The proposed studies can be extended to include candidate therapeutic agents or combinations of factors to test for potential synergistic action.
Since appetite regulation is highly conserved, experiments on human cell in vitro can be translated into mouse models in vivo to test for effects on affect feeding behavior and body weight. Together, these studies have the potential to lead to new human therapies for obesity, one of the biggest public health challenges facing us today. 

Position description and training opportunities

The successful postdoc candidate will have strong training in statistics and informatics, and ideally have experience working with genomic or transcriptional data sets and an interest in biological problems. The position will enable the candidate to work as part of a multidisciplinary team. The Stegle lab will train the candidate in cutting-edge bioinformatics tools to analyse scRNAseq data sets. The Merkle lab will train the candidate in stem cell biology, directed neuronal differentiation, and in vitro cellular phenotyping. The Yeo laboratory will provide expertise on the biology of obesity-associated genes, and will enable promising leads to be followed up in animal models in vivo.  


1. Buettner, F. et al. Computational analysis of cell-to-cell heterogeneity in single-cell RNA-sequencing data reveals hidden subpopulations of cells. Nature Biotechnology 33, 155–160 (2015). 

2. Dixit, A. et al. Perturb-Seq: Dissecting Molecular Circuits with Scalable Single-Cell RNA Profiling of Pooled Genetic Screens. Cell 167, 1853–1866.e17 (2016). 

3. Campbell, J. N. et al. A molecular census of arcuate hypothalamus and median eminence cell types. Nat. Neurosci. 20, 484–496 (2017). 

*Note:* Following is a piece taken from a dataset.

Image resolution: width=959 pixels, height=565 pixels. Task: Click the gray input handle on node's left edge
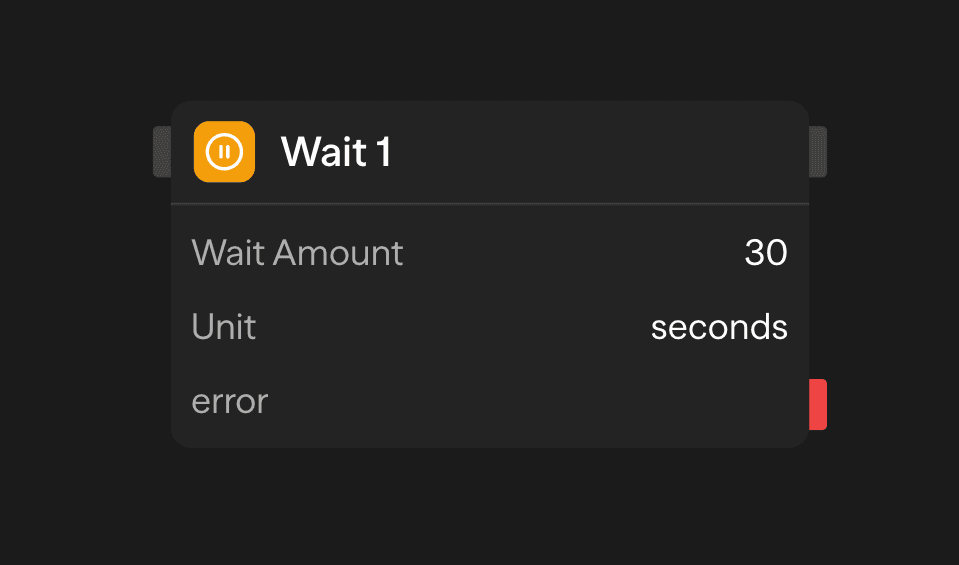[x=162, y=152]
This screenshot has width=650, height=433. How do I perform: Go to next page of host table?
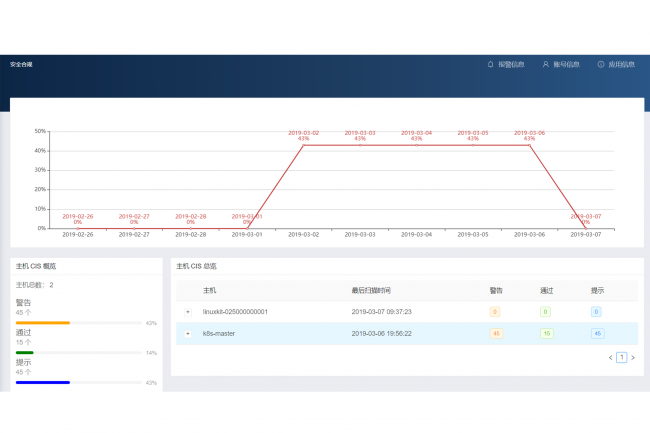(633, 357)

4. Schwartz, M. W., Woods, S. C., Porte, D., Seeley, R. J. & Baskin, D. G. Central nervous system control of food intake. Nature 404, 661–671 (2000). 

5. Coll, A. P., Farooqi, I. S. & O'Rahilly, S. The hormonal control of food intake. Cell 129, 251–262 (2007). 

6. O'Rahilly, S. & Farooqi, I. S. Genetics of obesity. Philos. Trans. R. Soc. Lond., B, Biol. Sci. 361, 1095–1105 (2006). 

7. Yeo, G. S. H. & Heisler, L. K. Unraveling the brain regulation of appetite: lessons from genetics. Nat. Neurosci. 15, 1343–1349 (2012). 

8. Merkle, F. T. et al. Generation of neuropeptidergic hypothalamic neurons from human pluripotent stem cells. Development 142, 633–643 (2015). 

9. Merkle, F. T. et al. Efficient CRISPR-Cas9-mediated generation of knockin human pluripotent stem cells lacking undesired mutations at the targeted locus. Cell Rep 11, 875–883 (2015). 

10. Locke, A. E. et al. Genetic studies of body mass index yield new insights for obesity biology. Nature 518, 197–206 (2015).